Print, word for word, the line containing "The width and" and all lines beneath it to the end of the entries below. Pictures do not belong in the copy.

(Beginning of Data supplied)

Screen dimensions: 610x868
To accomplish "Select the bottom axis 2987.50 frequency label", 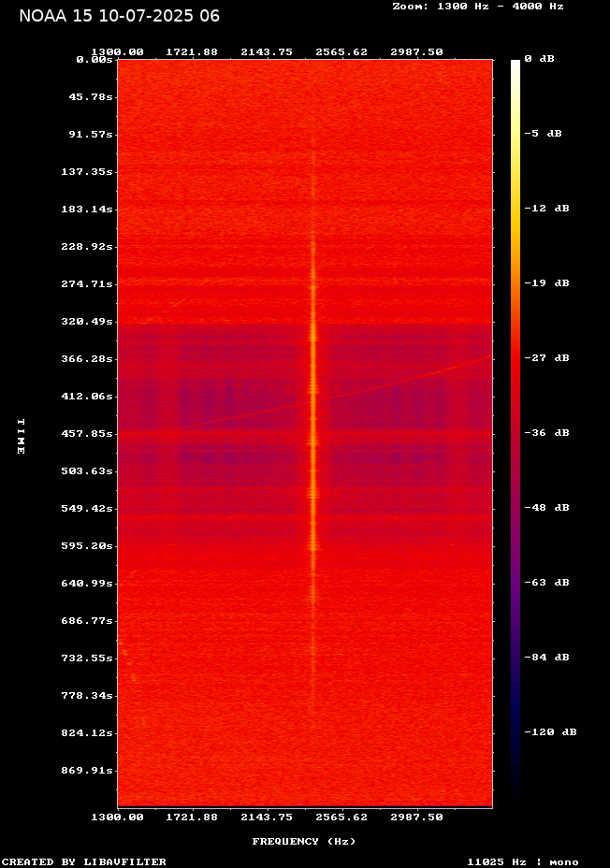I will (416, 817).
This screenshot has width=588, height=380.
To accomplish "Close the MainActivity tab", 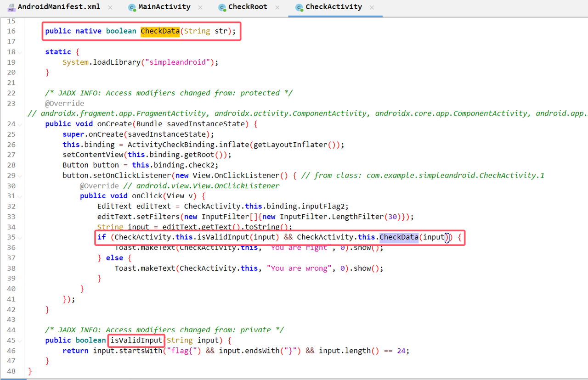I will point(200,7).
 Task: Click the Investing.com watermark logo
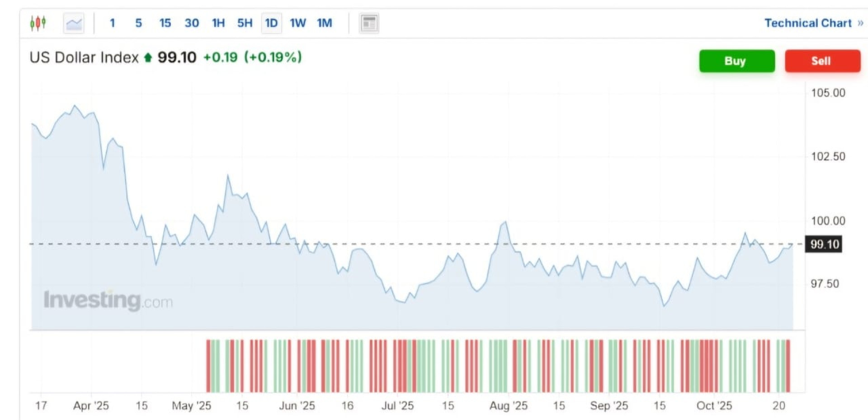108,301
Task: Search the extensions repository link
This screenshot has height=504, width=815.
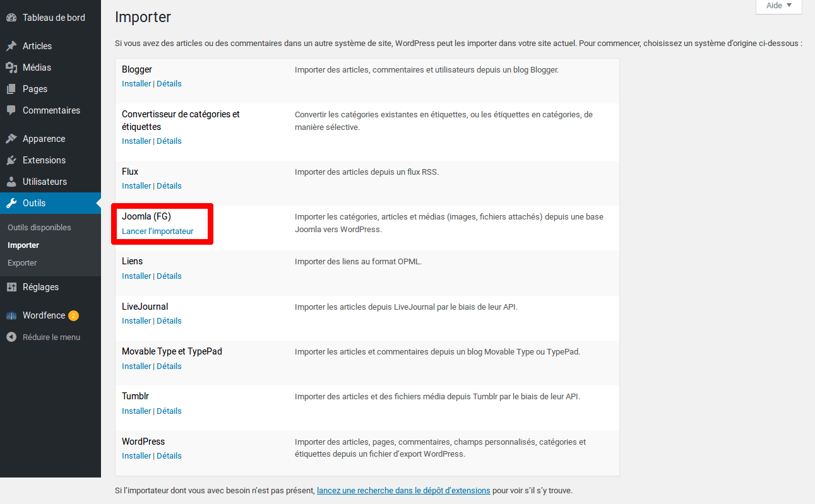Action: click(403, 490)
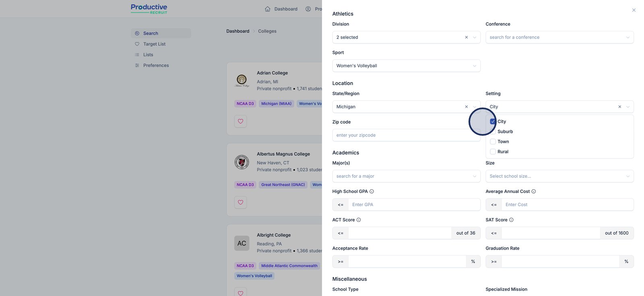Uncheck the City setting checkbox
This screenshot has height=296, width=644.
[493, 122]
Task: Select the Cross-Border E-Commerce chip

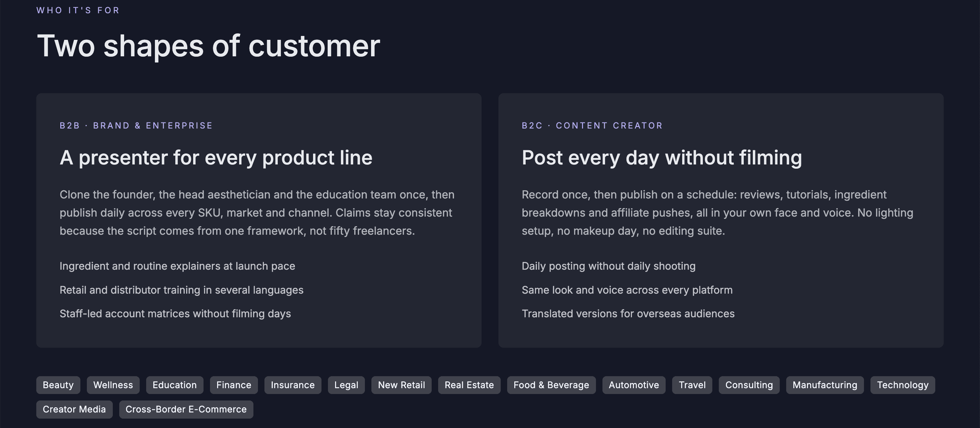Action: coord(186,409)

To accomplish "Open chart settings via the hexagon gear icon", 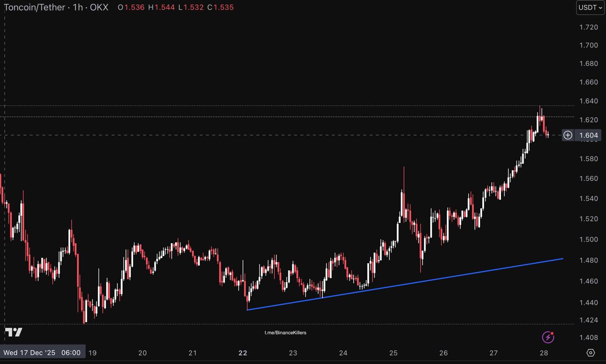I will [x=590, y=353].
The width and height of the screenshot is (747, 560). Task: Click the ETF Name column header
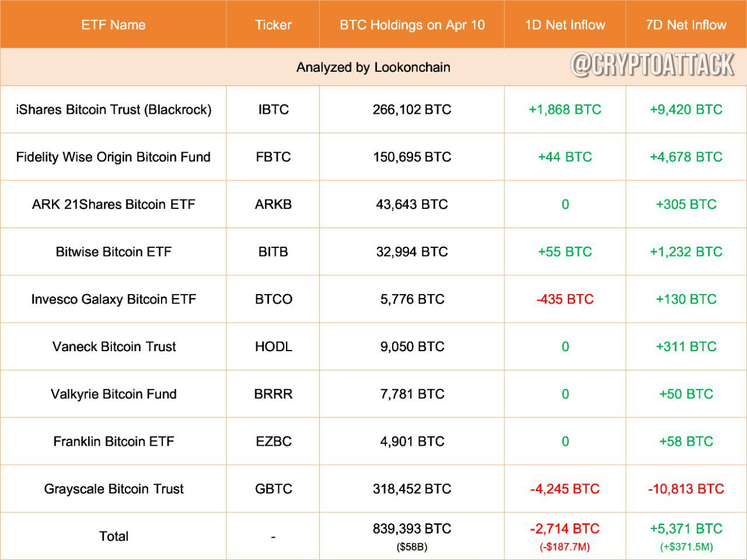tap(113, 25)
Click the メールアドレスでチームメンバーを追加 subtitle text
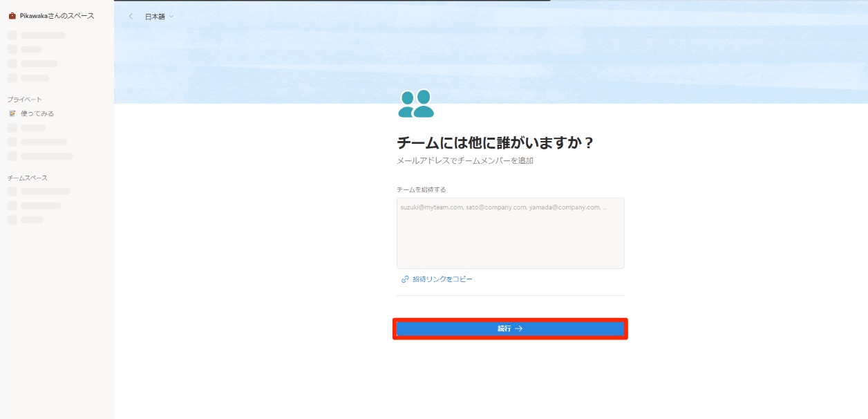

(End of Data supplied)

Problem solution:
The width and height of the screenshot is (747, 560). Task: Click the ETF Name column header
tap(113, 25)
Click the メールアドレスでチームメンバーを追加 subtitle text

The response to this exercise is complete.